Inspired to help, Graff got to work. Soon, several industry leading companies were onboard, lending their support. Among others, there was a plasma cutter from Hypertherm and $10,000 per year in funding from Airgas. The program was starting to take shape. Today, the space includes a 10-booth welding lab, machines, gas tanks, raw materials, and the shop’s crown jewel, a plasma cutter. WorkReadyU, the district’s adult education program, financed the tuition and curriculum, which includes 160 hours of instruction through classes and support. The only thing missing? Students. And they didn’t need much persuasion. There’s the chance for a fresh start, independence, and a trade which boasts a starting salary of approximately $29,400.

“Considering all of the sacrifices they have made for us, this class is not repayment, but it is certainly a start,” Graff said.

What once started as a mere vision, quickly became a fully functioning program by the end of February, complete with seven students who deserve this opportunity the most. Things were finally beginning to fall into place, then COVID-19 happened. And while the pandemic disrupted life for many, it was no match for the will and drive of these veterans.

“They are pretty much taking the initiative to get their own education,” Graff said.

The welding shop has remained open, and learning has simply taken on a new look.

“It’s all hands-on learning and I’ll instruct virtually,” said Byron Zarrabi, DCCCD’s assistant director of workforce development, who also serves as the program’s instructor. “Videos, phone calls, messages, etc. Whatever it takes.”

Under the new procedure, one student is selected to oversee the group, physically leading the class through instruction, while sending pictures and feedback to Zarrabi, who admits there are drawbacks to this new normal.

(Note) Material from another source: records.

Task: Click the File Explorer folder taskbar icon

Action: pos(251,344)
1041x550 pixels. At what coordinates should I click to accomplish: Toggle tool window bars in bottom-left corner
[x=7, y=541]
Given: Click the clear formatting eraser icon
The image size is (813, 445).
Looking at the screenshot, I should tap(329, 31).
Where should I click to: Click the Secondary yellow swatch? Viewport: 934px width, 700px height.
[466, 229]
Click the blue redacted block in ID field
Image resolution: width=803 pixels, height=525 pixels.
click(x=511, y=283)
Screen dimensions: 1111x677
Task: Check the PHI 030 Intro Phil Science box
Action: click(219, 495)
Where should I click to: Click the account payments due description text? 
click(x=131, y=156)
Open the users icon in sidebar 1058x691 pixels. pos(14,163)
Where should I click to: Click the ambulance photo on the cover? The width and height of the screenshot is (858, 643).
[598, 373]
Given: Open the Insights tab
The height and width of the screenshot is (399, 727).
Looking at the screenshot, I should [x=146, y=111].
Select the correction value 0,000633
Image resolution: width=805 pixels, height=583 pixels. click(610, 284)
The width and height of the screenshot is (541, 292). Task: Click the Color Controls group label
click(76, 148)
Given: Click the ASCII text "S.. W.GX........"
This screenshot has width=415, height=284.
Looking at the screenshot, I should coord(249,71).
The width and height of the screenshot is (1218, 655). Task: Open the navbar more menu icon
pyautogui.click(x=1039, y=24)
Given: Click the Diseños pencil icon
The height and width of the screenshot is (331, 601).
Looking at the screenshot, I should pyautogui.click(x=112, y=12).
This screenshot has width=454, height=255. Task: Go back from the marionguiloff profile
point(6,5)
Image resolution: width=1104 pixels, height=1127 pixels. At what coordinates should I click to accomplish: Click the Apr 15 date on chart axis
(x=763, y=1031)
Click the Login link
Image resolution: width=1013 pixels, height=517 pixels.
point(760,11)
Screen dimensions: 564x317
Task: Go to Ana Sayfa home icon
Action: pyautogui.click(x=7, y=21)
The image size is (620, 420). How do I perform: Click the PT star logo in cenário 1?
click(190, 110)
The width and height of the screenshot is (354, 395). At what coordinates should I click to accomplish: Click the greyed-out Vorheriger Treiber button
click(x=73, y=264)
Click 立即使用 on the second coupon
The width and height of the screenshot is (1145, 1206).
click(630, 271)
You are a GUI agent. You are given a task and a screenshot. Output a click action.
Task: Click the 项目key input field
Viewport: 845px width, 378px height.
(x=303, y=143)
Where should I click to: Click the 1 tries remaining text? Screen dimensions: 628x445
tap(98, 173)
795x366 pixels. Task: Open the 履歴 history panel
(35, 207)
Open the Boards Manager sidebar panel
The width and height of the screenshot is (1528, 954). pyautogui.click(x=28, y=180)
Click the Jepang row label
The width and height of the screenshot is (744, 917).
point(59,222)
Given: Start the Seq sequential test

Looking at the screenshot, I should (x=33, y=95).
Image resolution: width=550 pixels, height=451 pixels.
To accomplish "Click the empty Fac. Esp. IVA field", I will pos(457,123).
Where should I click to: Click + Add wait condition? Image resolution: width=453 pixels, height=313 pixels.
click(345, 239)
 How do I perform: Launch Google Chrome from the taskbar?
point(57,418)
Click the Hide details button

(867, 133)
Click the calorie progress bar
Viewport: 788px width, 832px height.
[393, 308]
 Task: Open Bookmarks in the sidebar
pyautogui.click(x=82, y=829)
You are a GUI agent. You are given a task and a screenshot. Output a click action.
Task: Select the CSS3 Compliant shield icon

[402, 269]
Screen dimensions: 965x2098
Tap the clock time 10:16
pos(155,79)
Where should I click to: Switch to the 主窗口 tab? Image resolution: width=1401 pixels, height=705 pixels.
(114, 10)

“I miss that light in their eyes that pops on when you tell them they’ve done something right,” Zarrabi said. “But these folks have been through so much, and they are so appreciative of what you’re doing for them. That’s what leads to personal gratification.”

The seven students are on track to complete the program in June and will be introduced to prospective employers, closing the chapter of one journey and beginning another. Now well-equipped to begin new life, this group of heroes vow never to be “forgotten” again.

 

David Fallavollita, DCCCD manager of public information, contributed to this report.